Give back, word for word, the lines in the listing below from the one holding "View 500+ connections" down to the one holding "Given: Like Garreth Dottin's reply", both ends included.
......
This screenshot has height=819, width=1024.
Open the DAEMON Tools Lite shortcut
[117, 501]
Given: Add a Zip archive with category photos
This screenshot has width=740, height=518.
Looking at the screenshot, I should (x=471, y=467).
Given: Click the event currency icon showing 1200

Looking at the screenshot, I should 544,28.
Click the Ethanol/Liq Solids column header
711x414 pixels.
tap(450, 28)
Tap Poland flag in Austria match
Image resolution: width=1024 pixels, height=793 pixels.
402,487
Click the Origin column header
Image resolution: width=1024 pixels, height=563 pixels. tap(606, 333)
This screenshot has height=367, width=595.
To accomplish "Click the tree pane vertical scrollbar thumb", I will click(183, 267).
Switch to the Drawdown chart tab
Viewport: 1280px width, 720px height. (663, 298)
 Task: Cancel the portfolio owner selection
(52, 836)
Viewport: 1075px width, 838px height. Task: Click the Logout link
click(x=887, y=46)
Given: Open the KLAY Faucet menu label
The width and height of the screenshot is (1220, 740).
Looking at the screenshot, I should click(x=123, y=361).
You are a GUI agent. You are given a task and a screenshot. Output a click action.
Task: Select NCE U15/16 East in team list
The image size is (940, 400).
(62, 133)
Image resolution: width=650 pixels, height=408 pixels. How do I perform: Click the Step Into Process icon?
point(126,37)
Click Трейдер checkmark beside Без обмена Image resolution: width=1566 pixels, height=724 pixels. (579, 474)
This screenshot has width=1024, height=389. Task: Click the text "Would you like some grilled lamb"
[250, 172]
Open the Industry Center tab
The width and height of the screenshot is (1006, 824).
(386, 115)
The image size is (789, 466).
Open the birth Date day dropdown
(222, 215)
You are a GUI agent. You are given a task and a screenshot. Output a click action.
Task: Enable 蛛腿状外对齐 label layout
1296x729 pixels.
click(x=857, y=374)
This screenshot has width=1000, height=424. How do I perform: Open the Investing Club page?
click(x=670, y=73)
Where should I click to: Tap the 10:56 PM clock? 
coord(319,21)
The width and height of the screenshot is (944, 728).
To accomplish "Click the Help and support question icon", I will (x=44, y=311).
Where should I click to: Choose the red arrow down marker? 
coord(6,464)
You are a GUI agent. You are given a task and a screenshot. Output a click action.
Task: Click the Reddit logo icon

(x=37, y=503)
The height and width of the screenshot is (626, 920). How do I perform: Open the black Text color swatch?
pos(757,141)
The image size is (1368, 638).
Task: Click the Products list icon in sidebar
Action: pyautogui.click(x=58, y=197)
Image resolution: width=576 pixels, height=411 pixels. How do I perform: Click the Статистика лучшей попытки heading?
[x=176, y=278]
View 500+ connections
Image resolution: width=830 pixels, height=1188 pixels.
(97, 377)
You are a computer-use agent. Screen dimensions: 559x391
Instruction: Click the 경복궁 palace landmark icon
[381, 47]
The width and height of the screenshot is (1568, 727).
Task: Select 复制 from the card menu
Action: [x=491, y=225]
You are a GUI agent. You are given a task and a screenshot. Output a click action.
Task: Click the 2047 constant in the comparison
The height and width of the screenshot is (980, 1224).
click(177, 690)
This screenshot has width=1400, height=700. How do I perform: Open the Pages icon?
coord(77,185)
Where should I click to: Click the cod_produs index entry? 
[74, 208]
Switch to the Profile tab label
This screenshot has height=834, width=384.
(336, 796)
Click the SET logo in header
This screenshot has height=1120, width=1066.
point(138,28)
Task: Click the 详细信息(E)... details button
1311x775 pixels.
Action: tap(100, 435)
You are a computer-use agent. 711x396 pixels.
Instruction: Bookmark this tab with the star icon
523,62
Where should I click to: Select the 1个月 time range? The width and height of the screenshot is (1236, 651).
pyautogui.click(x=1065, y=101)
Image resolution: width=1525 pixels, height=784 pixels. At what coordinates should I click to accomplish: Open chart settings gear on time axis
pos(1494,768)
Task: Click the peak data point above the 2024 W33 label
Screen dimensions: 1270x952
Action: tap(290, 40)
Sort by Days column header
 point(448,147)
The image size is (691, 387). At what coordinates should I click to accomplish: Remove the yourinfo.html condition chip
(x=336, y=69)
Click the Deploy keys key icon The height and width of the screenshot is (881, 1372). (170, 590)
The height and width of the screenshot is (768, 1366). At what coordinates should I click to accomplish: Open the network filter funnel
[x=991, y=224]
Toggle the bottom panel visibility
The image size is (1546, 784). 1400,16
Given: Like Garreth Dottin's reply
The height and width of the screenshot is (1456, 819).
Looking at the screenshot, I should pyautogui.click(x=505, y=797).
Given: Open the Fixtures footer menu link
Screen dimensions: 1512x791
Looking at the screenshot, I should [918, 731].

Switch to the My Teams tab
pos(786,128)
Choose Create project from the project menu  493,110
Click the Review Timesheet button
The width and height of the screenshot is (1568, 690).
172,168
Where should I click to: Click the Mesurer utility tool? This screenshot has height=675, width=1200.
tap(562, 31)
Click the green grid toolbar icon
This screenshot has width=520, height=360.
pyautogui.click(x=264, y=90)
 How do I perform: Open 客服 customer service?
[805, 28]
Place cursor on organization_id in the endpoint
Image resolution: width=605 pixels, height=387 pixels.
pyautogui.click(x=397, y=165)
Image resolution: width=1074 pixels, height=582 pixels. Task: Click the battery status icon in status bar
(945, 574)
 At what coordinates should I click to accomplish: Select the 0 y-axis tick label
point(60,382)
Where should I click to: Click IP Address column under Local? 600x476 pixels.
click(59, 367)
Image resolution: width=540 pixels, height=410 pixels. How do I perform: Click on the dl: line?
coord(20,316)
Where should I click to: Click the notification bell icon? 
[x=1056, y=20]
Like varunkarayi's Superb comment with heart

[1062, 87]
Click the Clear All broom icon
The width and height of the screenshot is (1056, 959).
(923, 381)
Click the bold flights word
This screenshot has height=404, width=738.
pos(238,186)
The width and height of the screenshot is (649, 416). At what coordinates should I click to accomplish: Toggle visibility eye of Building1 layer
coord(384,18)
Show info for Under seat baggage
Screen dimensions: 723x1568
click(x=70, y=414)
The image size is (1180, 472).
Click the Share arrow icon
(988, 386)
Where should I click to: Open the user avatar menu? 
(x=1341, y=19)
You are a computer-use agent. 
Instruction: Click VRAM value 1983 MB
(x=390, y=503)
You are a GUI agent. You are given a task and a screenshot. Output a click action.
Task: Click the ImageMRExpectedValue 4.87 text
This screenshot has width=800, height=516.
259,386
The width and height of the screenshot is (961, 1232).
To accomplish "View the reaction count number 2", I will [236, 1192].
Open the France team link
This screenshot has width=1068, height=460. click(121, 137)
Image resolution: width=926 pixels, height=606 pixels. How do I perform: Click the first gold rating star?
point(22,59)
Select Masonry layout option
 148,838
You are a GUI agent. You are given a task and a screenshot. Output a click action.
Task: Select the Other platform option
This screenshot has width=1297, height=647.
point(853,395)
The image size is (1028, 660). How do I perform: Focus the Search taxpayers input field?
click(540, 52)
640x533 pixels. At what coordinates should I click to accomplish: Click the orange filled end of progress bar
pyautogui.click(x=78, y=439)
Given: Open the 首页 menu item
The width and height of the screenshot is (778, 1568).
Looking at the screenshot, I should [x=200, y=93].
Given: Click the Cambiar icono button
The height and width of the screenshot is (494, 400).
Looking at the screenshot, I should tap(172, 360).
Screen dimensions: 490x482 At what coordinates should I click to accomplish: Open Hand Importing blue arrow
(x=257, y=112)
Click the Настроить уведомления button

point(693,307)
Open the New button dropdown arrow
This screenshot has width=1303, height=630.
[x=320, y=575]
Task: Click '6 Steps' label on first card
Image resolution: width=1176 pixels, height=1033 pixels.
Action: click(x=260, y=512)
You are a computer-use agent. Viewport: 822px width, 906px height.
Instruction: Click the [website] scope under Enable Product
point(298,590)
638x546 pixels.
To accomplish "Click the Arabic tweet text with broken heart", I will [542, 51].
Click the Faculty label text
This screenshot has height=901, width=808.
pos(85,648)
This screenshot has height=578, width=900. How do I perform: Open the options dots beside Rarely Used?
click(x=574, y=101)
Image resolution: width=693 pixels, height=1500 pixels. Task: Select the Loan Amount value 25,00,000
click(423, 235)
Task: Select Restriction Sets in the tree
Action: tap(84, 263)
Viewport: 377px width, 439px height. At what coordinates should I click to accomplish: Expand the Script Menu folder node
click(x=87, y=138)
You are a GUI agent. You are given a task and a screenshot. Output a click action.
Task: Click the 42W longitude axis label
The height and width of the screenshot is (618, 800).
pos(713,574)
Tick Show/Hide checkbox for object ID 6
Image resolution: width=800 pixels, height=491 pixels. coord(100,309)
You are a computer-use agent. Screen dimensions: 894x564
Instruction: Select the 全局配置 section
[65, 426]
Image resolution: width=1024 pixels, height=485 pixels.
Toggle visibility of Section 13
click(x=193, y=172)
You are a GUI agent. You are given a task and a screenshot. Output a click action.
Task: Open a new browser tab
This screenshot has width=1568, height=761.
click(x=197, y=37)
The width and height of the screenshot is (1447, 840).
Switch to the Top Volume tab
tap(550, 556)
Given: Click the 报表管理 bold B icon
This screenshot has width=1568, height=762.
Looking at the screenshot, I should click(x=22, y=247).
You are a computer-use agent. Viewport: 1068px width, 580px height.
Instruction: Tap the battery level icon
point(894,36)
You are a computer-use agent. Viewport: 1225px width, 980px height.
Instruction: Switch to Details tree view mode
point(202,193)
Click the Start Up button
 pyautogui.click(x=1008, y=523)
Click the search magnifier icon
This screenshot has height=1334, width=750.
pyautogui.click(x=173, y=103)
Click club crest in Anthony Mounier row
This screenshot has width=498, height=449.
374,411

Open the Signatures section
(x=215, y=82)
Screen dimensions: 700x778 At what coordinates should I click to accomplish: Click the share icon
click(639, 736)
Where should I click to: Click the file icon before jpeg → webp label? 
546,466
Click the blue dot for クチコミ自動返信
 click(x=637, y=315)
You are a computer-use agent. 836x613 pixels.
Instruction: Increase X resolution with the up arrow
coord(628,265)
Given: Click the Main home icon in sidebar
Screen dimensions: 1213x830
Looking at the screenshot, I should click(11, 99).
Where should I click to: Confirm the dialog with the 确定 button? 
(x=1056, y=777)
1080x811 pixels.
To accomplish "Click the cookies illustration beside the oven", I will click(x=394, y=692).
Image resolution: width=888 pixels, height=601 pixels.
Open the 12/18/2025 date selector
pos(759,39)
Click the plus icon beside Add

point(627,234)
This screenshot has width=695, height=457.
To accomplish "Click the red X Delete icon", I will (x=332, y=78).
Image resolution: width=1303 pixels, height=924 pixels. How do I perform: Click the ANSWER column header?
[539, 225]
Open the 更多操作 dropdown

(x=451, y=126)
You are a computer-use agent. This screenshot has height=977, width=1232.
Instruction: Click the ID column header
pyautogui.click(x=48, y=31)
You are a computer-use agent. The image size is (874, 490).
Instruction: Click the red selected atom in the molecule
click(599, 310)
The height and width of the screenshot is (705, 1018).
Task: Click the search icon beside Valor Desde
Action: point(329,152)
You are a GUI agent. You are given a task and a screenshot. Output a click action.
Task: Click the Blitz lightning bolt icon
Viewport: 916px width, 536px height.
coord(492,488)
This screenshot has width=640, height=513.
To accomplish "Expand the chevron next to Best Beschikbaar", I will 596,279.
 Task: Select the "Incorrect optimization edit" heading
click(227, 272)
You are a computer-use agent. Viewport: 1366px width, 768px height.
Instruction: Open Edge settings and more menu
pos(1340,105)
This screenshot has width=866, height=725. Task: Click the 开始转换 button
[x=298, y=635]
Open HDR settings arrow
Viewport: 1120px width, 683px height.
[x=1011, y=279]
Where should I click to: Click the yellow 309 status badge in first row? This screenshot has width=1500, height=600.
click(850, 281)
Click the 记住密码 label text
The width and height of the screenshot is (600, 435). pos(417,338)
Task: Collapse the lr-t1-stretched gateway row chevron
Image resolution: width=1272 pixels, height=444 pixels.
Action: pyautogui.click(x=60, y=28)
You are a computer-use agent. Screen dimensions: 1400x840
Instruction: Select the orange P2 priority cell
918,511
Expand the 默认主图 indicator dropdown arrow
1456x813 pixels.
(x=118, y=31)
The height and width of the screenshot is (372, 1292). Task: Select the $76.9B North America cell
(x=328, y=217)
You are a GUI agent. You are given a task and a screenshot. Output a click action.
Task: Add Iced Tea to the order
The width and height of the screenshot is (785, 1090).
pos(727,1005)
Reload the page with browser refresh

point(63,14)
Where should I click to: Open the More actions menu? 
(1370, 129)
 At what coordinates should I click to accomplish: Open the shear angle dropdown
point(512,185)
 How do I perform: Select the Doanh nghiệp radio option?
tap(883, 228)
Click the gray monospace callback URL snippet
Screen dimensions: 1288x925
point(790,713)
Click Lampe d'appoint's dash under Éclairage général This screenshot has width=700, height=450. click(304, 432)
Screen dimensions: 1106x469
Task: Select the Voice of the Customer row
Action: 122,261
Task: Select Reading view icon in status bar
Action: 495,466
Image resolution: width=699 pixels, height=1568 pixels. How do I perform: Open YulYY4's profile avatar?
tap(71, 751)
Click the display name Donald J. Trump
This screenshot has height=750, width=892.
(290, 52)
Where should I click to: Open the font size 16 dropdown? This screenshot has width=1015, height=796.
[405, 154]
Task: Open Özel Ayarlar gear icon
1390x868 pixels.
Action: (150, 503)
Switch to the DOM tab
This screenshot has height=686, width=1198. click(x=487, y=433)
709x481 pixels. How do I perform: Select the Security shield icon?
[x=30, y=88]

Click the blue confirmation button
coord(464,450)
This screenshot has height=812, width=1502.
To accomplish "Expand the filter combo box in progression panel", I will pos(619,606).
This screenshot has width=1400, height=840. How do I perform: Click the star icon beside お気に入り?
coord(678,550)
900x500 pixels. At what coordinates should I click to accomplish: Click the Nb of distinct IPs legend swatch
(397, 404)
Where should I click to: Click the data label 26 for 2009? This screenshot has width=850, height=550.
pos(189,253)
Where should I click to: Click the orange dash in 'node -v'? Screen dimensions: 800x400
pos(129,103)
......
**Solution for this task:**
View 500+ connections
Image resolution: width=830 pixels, height=1188 pixels.
(97, 377)
You are a computer-use agent. Screen dimensions: 559x391
Instruction: Click the 경복궁 palace landmark icon
[381, 47]
The width and height of the screenshot is (1568, 727).
Task: Select 复制 from the card menu
Action: [x=491, y=225]
You are a GUI agent. You are given a task and a screenshot. Output a click action.
Task: Click the 2047 constant in the comparison
The height and width of the screenshot is (980, 1224).
click(177, 690)
This screenshot has width=1400, height=700. How do I perform: Open the Pages icon?
coord(77,185)
Where should I click to: Click the cod_produs index entry? 
[74, 208]
Switch to the Profile tab label
This screenshot has height=834, width=384.
(336, 796)
Click the SET logo in header
This screenshot has height=1120, width=1066.
point(138,28)
Task: Click the 详细信息(E)... details button
1311x775 pixels.
Action: tap(100, 435)
You are a computer-use agent. 711x396 pixels.
Instruction: Bookmark this tab with the star icon
523,62
Where should I click to: Select the 1个月 time range? The width and height of the screenshot is (1236, 651).
pyautogui.click(x=1065, y=101)
Image resolution: width=1525 pixels, height=784 pixels. At what coordinates should I click to accomplish: Open chart settings gear on time axis
pos(1494,768)
Task: Click the peak data point above the 2024 W33 label
Screen dimensions: 1270x952
Action: tap(290, 40)
Sort by Days column header
 point(448,147)
The image size is (691, 387). At what coordinates should I click to accomplish: Remove the yourinfo.html condition chip
(x=336, y=69)
Click the Deploy keys key icon The height and width of the screenshot is (881, 1372). (170, 590)
The height and width of the screenshot is (768, 1366). At what coordinates should I click to accomplish: Open the network filter funnel
[x=991, y=224]
Toggle the bottom panel visibility
The image size is (1546, 784). 1400,16
Given: Like Garreth Dottin's reply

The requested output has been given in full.